The Reserve Bank currently forecasts the official cash rate to peak at 3.9 per cent in June 2023, which implies one-year and two-year fixed mortgage rates will hit about 6 per cent over the next year.
But this is a base-case scenario.
When I look at scenarios and consider which way things have been skewing of late - I'm inclined to expect more downside.
Seven per cent would be extremely tough on people who have bought homes in the past five years.
Research released by Canstar last week showed the average mortgage interest rate was 3.3 per cent at the end of 2021. Now it's 4.23 per cent.
For those with mortgages in excess of $800,000 (80 per cent of the median house price) - that translates to extra payments of about $1000 more per month.
At rates of around 6 per cent, these new homeowners will face increased monthly payments of almost $1750.
That's something to ponder that next time we're feeling grumpy about the price of cheese.
If I am it will hopefully mean that inflation has started to subside sooner than I assumed.
Although it might mean that the economy has slowed faster than expected, limiting the RBNZ's capacity to hike rates.
That would be a worry.
Which brings us to my other big question. How worried should we be?
I usually answer that with: How worried do you want to be?
It's a lighthearted response but not dismissive of the question.
I just think it's important to acknowledge that for most of us there is some choice around how much we worry.
There are people who really need to worry about things.
Highly leveraged property developers spring to mind.
Or, sadly, people so close to the breadline that inflation and rising rents could make them homeless.
But I'm generally being asked by middle-aged, middle-class people with their mortgages and finances under control.
Of course, a good conversation about economics is usually grim.
In the 19th century, economics was dubbed the dismal science by Scottish writer Thomas Carlyle in response to the gloomy predictions of population collapse made by his contemporary Thomas Malthus.
Carlyle also described economics as "dreary, desolate and, indeed, quite abject and distressing".
It says something about human nature that it is such a popular topic.
Its got enough gravitas that it is never frivolous but it's also abstract enough to distract us from more pressing and emotional personal concerns.
Only twice in my professional career have I felt genuinely sick with worry about the economy - September 2008 when Lehman Brothers collapsed and in March 2020 as the world went into its first lockdown.
In both cases, it was fear of the unknown. In both cases, the economy has muddled its way back to stability.
Last week the World Bank and OECD put out reports which definitely met Carlyle's definition of economics.
They both made big downgrades to global GDP growth and highlighted risks of extended inflation.
But they also looked through this cycle with a heartening lack of emotion.
The OECD said New Zealand's growth outlook "remains solid".
And the World Bank confronted this year's iteration of the "how worried" question.

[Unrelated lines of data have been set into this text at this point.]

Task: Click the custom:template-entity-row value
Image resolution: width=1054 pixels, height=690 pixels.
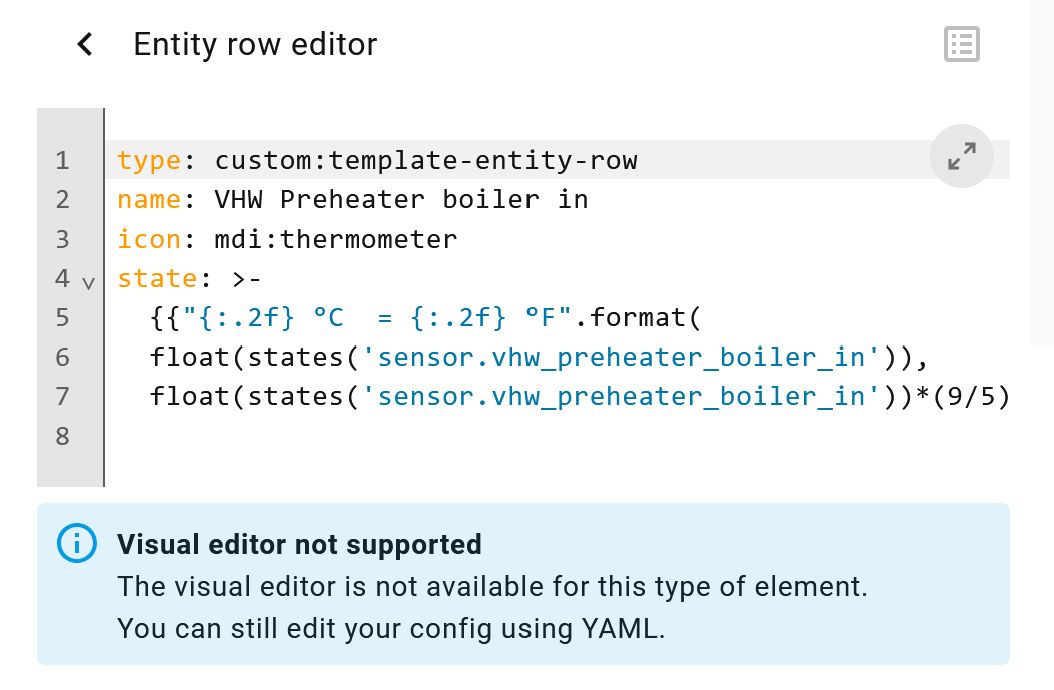Action: pyautogui.click(x=426, y=160)
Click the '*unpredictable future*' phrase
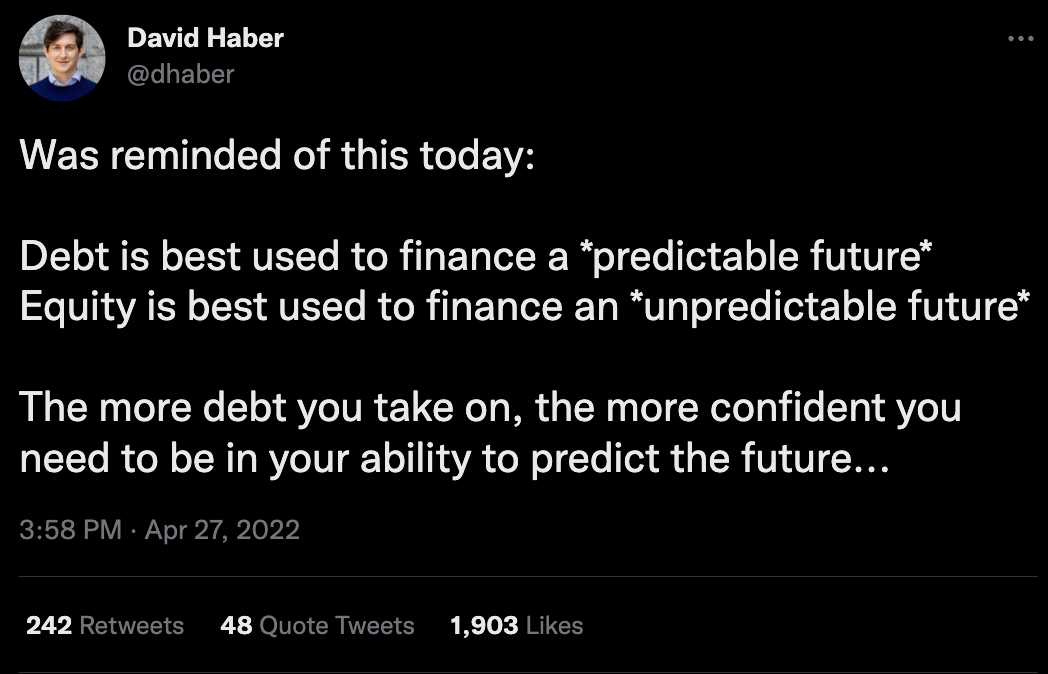Image resolution: width=1048 pixels, height=674 pixels. (830, 306)
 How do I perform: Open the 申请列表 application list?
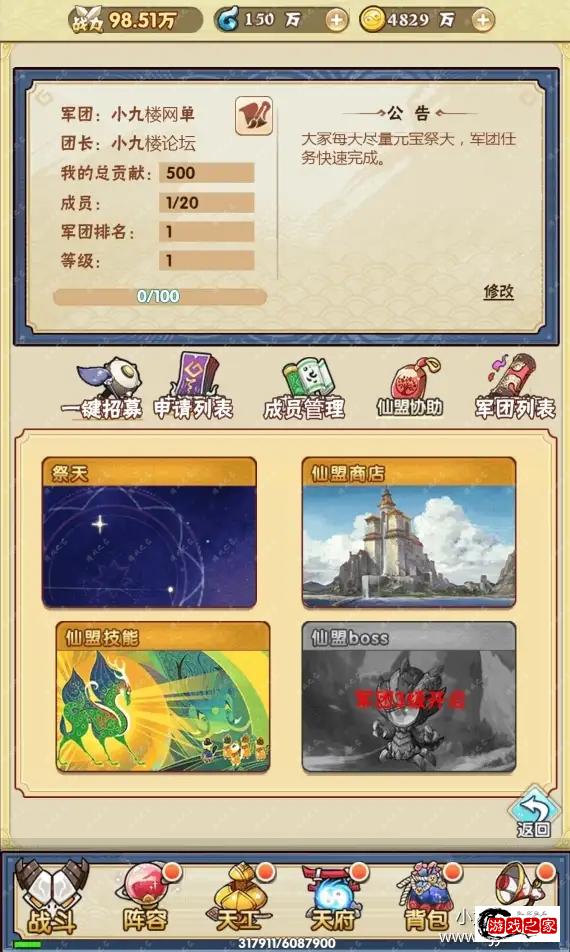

Are we still in control of the post-Covid rebalancing? Or are we sliding back to a more serious, structurally broken era of the 1970s and 1980s?
The report acknowledged that the current environment resembled the 1970s.
We've had supply shocks and elevated global inflation.
They were preceded by a protracted period of highly accommodative monetary policy and fiscal expansion, it said.
And we now have prospects for weakening growth over the longer term.
But there are some big differences on our side, it concluded.
We really yet haven't had anything like the supply shock of the 1970s.
Oil prices quadrupled in 1973-1974 and doubled in 1979-1980.
Currently, they are up about 50-60 per cent on where they were prior to the invasion of Ukraine.
But in inflation-adjusted terms, oil prices are only two-thirds of what they were in 1980.
The World Bank noted that the balance sheets of major financial institutions were a risk in the 1970s while today "they are generally strong".
"Economies across the world are also more flexible than they were in the 1970s, with fewer structural rigidities involving wages and labour markets," it said
"Importantly, policymakers are in a better position today to stave off stagflationary headwinds."
Monetary policy frameworks were more credible - with clear price stability mandates for central banks.
Long-term inflation expectations were better anchored.
We also had technology on our side, it argued.
"Existing technology and capital have the capacity to provide massive increases in supply, holding down price expectations."
In other words, there are plenty of reasons to be optimistic that we'll get through this cycle in good shape to start worrying about the next one.